→ **What is being asked**: The full set of records must be returned exactly, character for character.

→ **Data extract**:
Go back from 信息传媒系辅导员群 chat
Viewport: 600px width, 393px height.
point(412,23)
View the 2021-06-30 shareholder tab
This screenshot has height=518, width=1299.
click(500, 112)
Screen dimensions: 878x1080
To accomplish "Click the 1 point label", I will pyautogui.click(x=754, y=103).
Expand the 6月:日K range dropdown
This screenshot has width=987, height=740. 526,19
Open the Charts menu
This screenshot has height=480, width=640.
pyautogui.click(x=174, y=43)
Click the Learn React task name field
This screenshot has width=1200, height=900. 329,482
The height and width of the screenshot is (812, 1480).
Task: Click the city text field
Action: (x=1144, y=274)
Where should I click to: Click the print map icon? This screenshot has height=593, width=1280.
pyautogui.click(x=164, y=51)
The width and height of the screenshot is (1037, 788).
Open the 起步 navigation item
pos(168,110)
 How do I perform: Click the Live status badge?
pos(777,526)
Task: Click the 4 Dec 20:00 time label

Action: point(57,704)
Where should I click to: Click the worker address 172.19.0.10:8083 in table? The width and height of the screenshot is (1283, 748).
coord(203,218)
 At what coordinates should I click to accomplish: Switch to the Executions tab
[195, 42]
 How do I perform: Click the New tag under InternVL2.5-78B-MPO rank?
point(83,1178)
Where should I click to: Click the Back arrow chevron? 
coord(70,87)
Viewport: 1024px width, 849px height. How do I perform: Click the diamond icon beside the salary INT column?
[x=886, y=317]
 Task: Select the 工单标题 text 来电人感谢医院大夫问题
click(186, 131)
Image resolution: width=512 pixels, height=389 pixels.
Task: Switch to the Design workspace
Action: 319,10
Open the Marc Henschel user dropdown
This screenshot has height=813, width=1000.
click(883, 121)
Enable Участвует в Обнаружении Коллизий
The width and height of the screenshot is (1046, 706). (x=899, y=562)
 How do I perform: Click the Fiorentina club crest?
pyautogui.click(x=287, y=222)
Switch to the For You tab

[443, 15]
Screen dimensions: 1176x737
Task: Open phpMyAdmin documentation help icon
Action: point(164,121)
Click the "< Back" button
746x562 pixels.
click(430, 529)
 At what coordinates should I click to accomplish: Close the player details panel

→ **The completed task**:
Go back from 信息传媒系辅导员群 chat
Viewport: 600px width, 393px height.
point(412,23)
View the 2021-06-30 shareholder tab
This screenshot has height=518, width=1299.
click(500, 112)
Screen dimensions: 878x1080
To accomplish "Click the 1 point label", I will pyautogui.click(x=754, y=103).
Expand the 6月:日K range dropdown
This screenshot has width=987, height=740. 526,19
Open the Charts menu
This screenshot has height=480, width=640.
pyautogui.click(x=174, y=43)
Click the Learn React task name field
This screenshot has width=1200, height=900. 329,482
The height and width of the screenshot is (812, 1480).
Task: Click the city text field
Action: (x=1144, y=274)
Where should I click to: Click the print map icon? This screenshot has height=593, width=1280.
pyautogui.click(x=164, y=51)
The width and height of the screenshot is (1037, 788).
Open the 起步 navigation item
pos(168,110)
 How do I perform: Click the Live status badge?
pos(777,526)
Task: Click the 4 Dec 20:00 time label

Action: point(57,704)
Where should I click to: Click the worker address 172.19.0.10:8083 in table? The width and height of the screenshot is (1283, 748).
coord(203,218)
 At what coordinates should I click to accomplish: Switch to the Executions tab
[195, 42]
 How do I perform: Click the New tag under InternVL2.5-78B-MPO rank?
point(83,1178)
Where should I click to: Click the Back arrow chevron? 
coord(70,87)
Viewport: 1024px width, 849px height. How do I perform: Click the diamond icon beside the salary INT column?
[x=886, y=317]
 Task: Select the 工单标题 text 来电人感谢医院大夫问题
click(186, 131)
Image resolution: width=512 pixels, height=389 pixels.
Task: Switch to the Design workspace
Action: 319,10
Open the Marc Henschel user dropdown
This screenshot has height=813, width=1000.
click(883, 121)
Enable Участвует в Обнаружении Коллизий
The width and height of the screenshot is (1046, 706). (x=899, y=562)
 How do I perform: Click the Fiorentina club crest?
pyautogui.click(x=287, y=222)
Switch to the For You tab

[443, 15]
Screen dimensions: 1176x737
Task: Open phpMyAdmin documentation help icon
Action: point(164,121)
Click the "< Back" button
746x562 pixels.
click(430, 529)
 At what coordinates should I click to accomplish: Close the player details panel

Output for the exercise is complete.